Nvidia is raising at least $20bn in its first corporate bond sale since June 2021, when it raised $5bn. The offering spans seven tranches with maturities ranging from two to 30 years, with the longest notes maturing in 2056. Price talk on the 30-year tranche is around 0.9 percentage points above Treasuries.
Goldman Sachs, JPMorgan and Morgan Stanley are running the deal. Proceeds will be used for general corporate purposes, including the repayment and refinancing of existing notes.
Nvidia had $13.24bn in cash and equivalents at the end of April. It is the most profitable semiconductor company in history, with data centre revenue hitting $62.3bn in its most recent quarter alone. It does not need the money.
It is borrowing it anyway.
Why borrow when you are sitting on cash
A company borrows at investment-grade rates when it believes the return on deploying that capital exceeds the cost of the debt. Nvidia's cost of borrowing, even on 30-year paper, is modest relative to the revenue growth its AI chips are generating.
The bond sale gives Nvidia financial flexibility without diluting shareholders. It preserves the cash pile for opportunistic uses, acquisitions, equity stakes in partners, or the kind of strategic investments the company has been making across the AI ecosystem, while locking in long-term capital at rates that may not be available if market conditions change.

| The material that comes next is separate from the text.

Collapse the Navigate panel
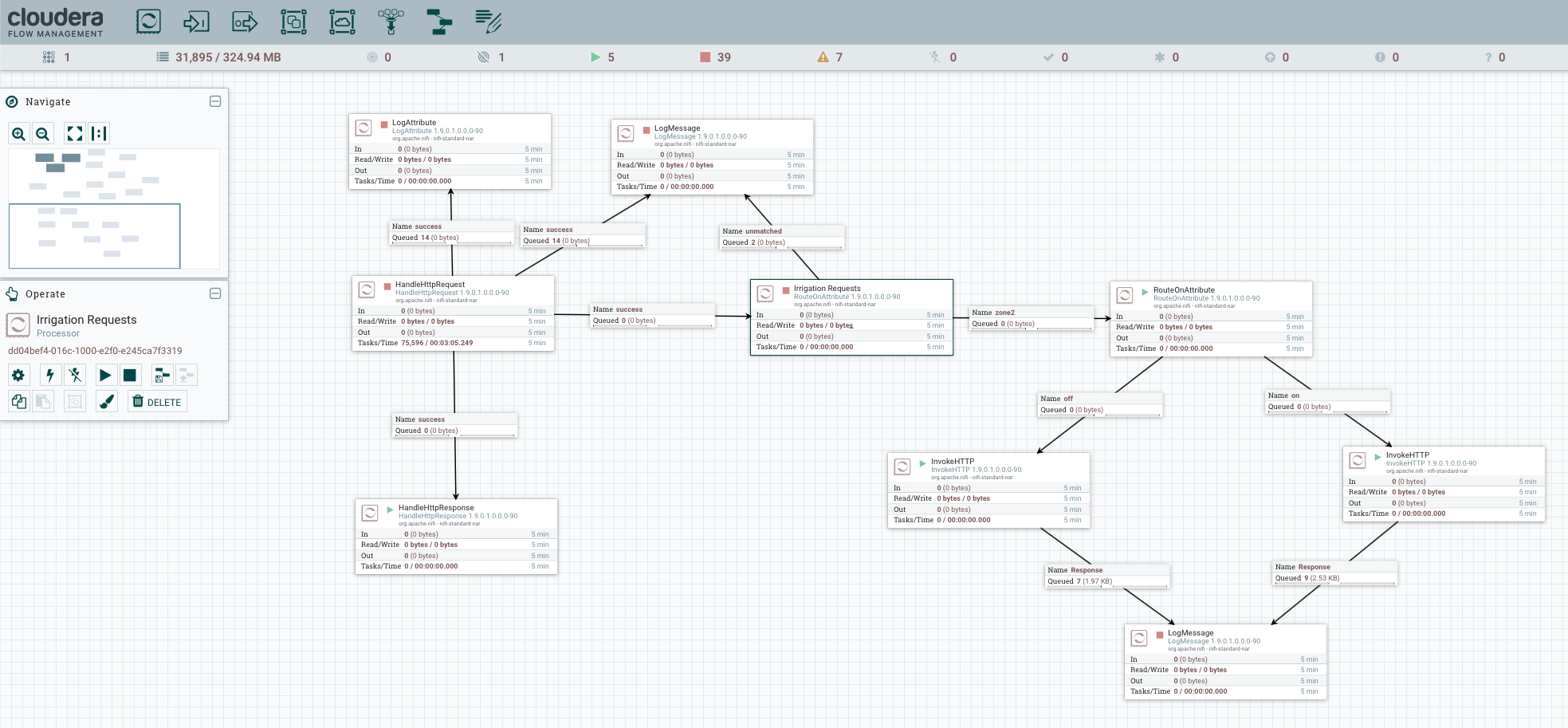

Nvidia took a $2bn stake in Marvell three months ago. It has provided financial backing for OpenAI's proposed 10-gigawatt data centre campus with SoftBank. It is pitching Vera CPUs to Chinese customers. Each of these moves requires capital or the credible promise of it.
The tech debt wave
Nvidia is not alone. Meta filed for up to $30bn in bonds in October. Alphabet sold yen-denominated bonds for the first time last month and raised $85bn in equity. Amazon and Google have collectively borrowed hundreds of billions to fund AI infrastructure expansion.

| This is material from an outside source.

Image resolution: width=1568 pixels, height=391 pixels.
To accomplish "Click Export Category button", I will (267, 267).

Combined hyperscaler capex is expected to exceed $700bn this year, up from $400bn in 2025. The bond market is funding the physical infrastructure that the AI revolution requires, from chips to data centres to power generation.
What it signals
When Nvidia borrows $20bn across maturities stretching 30 years into the future, it is making a statement about the duration of the AI buildout. This is not a company funding a two-year product cycle. It is financing an infrastructure commitment that it expects to last decades.
The chip cycle is famously volatile. Nvidia is borrowing as though it is not. Either the company sees demand visibility that justifies 30-year debt, or it is locking in cheap capital while the market still believes the cycle is structural rather than cyclical.
Both readings lead to the same trade: buy the bonds while the market is willing to lend at 90 basis points over Treasuries, and deploy the capital before the window closes.
Nvidia does not need the money. It needs the optionality. Twenty billion dollars of it, stretching to 2056.